:: Data for the task ::

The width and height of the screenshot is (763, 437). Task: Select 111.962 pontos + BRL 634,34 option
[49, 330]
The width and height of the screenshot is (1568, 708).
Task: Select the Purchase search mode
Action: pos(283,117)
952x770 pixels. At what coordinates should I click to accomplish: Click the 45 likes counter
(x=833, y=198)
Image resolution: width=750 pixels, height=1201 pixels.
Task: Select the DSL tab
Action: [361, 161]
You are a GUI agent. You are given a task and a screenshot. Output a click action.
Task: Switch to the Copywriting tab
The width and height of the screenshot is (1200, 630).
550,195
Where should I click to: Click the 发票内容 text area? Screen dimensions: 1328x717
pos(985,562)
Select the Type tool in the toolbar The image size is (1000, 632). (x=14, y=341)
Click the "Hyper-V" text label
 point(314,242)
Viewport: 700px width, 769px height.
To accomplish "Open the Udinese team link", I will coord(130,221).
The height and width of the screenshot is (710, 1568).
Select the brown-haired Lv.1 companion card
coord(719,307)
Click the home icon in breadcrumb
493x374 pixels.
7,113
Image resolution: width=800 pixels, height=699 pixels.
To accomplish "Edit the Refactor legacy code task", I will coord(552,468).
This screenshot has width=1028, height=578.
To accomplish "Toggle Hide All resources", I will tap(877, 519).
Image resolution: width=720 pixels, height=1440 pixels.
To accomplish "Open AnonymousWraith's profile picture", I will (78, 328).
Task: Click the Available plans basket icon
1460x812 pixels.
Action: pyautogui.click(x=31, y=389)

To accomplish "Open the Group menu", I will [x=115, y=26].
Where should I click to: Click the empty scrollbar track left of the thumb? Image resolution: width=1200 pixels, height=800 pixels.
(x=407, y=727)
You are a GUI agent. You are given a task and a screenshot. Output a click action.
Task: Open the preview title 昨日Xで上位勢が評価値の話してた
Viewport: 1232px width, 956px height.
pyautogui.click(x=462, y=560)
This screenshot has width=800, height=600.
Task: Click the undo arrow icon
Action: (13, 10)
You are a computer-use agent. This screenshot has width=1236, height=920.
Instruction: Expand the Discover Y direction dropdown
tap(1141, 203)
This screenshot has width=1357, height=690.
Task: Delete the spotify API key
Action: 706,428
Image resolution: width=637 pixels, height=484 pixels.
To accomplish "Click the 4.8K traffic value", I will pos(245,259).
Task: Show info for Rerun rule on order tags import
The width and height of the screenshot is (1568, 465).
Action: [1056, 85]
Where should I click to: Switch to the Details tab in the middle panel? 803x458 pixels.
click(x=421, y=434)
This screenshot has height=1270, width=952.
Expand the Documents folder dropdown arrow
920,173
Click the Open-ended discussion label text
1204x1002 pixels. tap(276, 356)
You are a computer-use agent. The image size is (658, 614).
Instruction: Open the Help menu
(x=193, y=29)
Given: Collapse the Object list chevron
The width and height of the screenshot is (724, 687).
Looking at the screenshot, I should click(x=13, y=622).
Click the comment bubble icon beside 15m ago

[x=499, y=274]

:::

__Instructions for the task__: Write out each line of the data above again, exactly as given.

__Expected answer__:
The width and height of the screenshot is (763, 437). Task: Select 111.962 pontos + BRL 634,34 option
[49, 330]
The width and height of the screenshot is (1568, 708).
Task: Select the Purchase search mode
Action: pos(283,117)
952x770 pixels. At what coordinates should I click to accomplish: Click the 45 likes counter
(x=833, y=198)
Image resolution: width=750 pixels, height=1201 pixels.
Task: Select the DSL tab
Action: [361, 161]
You are a GUI agent. You are given a task and a screenshot. Output a click action.
Task: Switch to the Copywriting tab
The width and height of the screenshot is (1200, 630).
550,195
Where should I click to: Click the 发票内容 text area? Screen dimensions: 1328x717
pos(985,562)
Select the Type tool in the toolbar The image size is (1000, 632). (x=14, y=341)
Click the "Hyper-V" text label
 point(314,242)
Viewport: 700px width, 769px height.
To accomplish "Open the Udinese team link", I will coord(130,221).
The height and width of the screenshot is (710, 1568).
Select the brown-haired Lv.1 companion card
coord(719,307)
Click the home icon in breadcrumb
493x374 pixels.
7,113
Image resolution: width=800 pixels, height=699 pixels.
To accomplish "Edit the Refactor legacy code task", I will coord(552,468).
This screenshot has width=1028, height=578.
To accomplish "Toggle Hide All resources", I will tap(877, 519).
Image resolution: width=720 pixels, height=1440 pixels.
To accomplish "Open AnonymousWraith's profile picture", I will (78, 328).
Task: Click the Available plans basket icon
1460x812 pixels.
Action: pyautogui.click(x=31, y=389)

To accomplish "Open the Group menu", I will [x=115, y=26].
Where should I click to: Click the empty scrollbar track left of the thumb? Image resolution: width=1200 pixels, height=800 pixels.
(x=407, y=727)
You are a GUI agent. You are given a task and a screenshot. Output a click action.
Task: Open the preview title 昨日Xで上位勢が評価値の話してた
Viewport: 1232px width, 956px height.
pyautogui.click(x=462, y=560)
This screenshot has width=800, height=600.
Task: Click the undo arrow icon
Action: (13, 10)
You are a computer-use agent. This screenshot has width=1236, height=920.
Instruction: Expand the Discover Y direction dropdown
tap(1141, 203)
This screenshot has width=1357, height=690.
Task: Delete the spotify API key
Action: 706,428
Image resolution: width=637 pixels, height=484 pixels.
To accomplish "Click the 4.8K traffic value", I will pos(245,259).
Task: Show info for Rerun rule on order tags import
The width and height of the screenshot is (1568, 465).
Action: [1056, 85]
Where should I click to: Switch to the Details tab in the middle panel? 803x458 pixels.
click(x=421, y=434)
This screenshot has height=1270, width=952.
Expand the Documents folder dropdown arrow
920,173
Click the Open-ended discussion label text
1204x1002 pixels. tap(276, 356)
You are a computer-use agent. The image size is (658, 614).
Instruction: Open the Help menu
(x=193, y=29)
Given: Collapse the Object list chevron
The width and height of the screenshot is (724, 687).
Looking at the screenshot, I should click(x=13, y=622).
Click the comment bubble icon beside 15m ago

[x=499, y=274]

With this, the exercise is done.